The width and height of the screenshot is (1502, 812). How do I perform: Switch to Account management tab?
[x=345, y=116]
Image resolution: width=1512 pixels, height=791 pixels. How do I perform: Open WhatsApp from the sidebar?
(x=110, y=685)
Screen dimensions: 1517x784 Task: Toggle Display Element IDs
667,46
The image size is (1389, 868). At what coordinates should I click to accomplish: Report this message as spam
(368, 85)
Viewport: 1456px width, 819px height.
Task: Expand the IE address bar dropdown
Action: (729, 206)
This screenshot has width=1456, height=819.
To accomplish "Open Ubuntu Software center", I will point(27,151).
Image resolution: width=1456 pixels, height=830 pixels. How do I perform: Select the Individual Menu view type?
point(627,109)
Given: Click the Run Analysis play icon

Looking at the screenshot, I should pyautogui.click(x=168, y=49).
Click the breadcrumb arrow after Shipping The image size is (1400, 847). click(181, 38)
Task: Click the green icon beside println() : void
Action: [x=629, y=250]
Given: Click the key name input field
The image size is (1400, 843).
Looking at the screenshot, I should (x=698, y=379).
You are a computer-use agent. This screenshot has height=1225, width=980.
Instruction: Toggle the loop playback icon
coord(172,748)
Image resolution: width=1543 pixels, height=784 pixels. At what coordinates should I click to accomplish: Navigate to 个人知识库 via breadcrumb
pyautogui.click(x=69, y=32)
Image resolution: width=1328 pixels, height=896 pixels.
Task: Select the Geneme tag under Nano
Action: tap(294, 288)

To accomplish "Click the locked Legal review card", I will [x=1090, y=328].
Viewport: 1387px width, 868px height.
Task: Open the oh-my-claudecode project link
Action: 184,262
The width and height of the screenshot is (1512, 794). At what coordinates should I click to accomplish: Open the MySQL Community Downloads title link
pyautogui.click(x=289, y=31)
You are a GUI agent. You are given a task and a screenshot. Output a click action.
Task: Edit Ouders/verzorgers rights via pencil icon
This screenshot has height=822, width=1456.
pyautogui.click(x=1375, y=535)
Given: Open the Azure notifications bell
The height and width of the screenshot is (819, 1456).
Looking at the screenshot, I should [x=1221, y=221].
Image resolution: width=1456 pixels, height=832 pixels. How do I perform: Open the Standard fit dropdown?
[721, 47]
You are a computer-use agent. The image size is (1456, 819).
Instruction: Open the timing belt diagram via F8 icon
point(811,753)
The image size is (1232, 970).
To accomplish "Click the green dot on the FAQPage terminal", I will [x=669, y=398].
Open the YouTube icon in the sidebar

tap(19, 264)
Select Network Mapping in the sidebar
◇ ◇ ◇ ◇
## WHAT THE EXERCISE ASKS
For each line in the data, set it down again exactly.

## RESULT
The width and height of the screenshot is (1502, 812). How do I perform: Switch to Account management tab?
[x=345, y=116]
Image resolution: width=1512 pixels, height=791 pixels. How do I perform: Open WhatsApp from the sidebar?
(x=110, y=685)
Screen dimensions: 1517x784 Task: Toggle Display Element IDs
667,46
The image size is (1389, 868). At what coordinates should I click to accomplish: Report this message as spam
(368, 85)
Viewport: 1456px width, 819px height.
Task: Expand the IE address bar dropdown
Action: (729, 206)
This screenshot has width=1456, height=819.
To accomplish "Open Ubuntu Software center", I will point(27,151).
Image resolution: width=1456 pixels, height=830 pixels. How do I perform: Select the Individual Menu view type?
point(627,109)
Given: Click the Run Analysis play icon

Looking at the screenshot, I should pyautogui.click(x=168, y=49).
Click the breadcrumb arrow after Shipping The image size is (1400, 847). click(181, 38)
Task: Click the green icon beside println() : void
Action: [x=629, y=250]
Given: Click the key name input field
The image size is (1400, 843).
Looking at the screenshot, I should (x=698, y=379).
You are a computer-use agent. This screenshot has height=1225, width=980.
Instruction: Toggle the loop playback icon
coord(172,748)
Image resolution: width=1543 pixels, height=784 pixels. At what coordinates should I click to accomplish: Navigate to 个人知识库 via breadcrumb
pyautogui.click(x=69, y=32)
Image resolution: width=1328 pixels, height=896 pixels.
Task: Select the Geneme tag under Nano
Action: tap(294, 288)

To accomplish "Click the locked Legal review card", I will [x=1090, y=328].
Viewport: 1387px width, 868px height.
Task: Open the oh-my-claudecode project link
Action: 184,262
The width and height of the screenshot is (1512, 794). At what coordinates should I click to accomplish: Open the MySQL Community Downloads title link
pyautogui.click(x=289, y=31)
You are a GUI agent. You are given a task and a screenshot. Output a click action.
Task: Edit Ouders/verzorgers rights via pencil icon
This screenshot has height=822, width=1456.
pyautogui.click(x=1375, y=535)
Given: Open the Azure notifications bell
The height and width of the screenshot is (819, 1456).
Looking at the screenshot, I should [x=1221, y=221].
Image resolution: width=1456 pixels, height=832 pixels. How do I perform: Open the Standard fit dropdown?
[721, 47]
You are a computer-use agent. The image size is (1456, 819).
Instruction: Open the timing belt diagram via F8 icon
point(811,753)
The image size is (1232, 970).
To accomplish "Click the green dot on the FAQPage terminal", I will [x=669, y=398].
Open the YouTube icon in the sidebar

tap(19, 264)
Select Network Mapping in the sidebar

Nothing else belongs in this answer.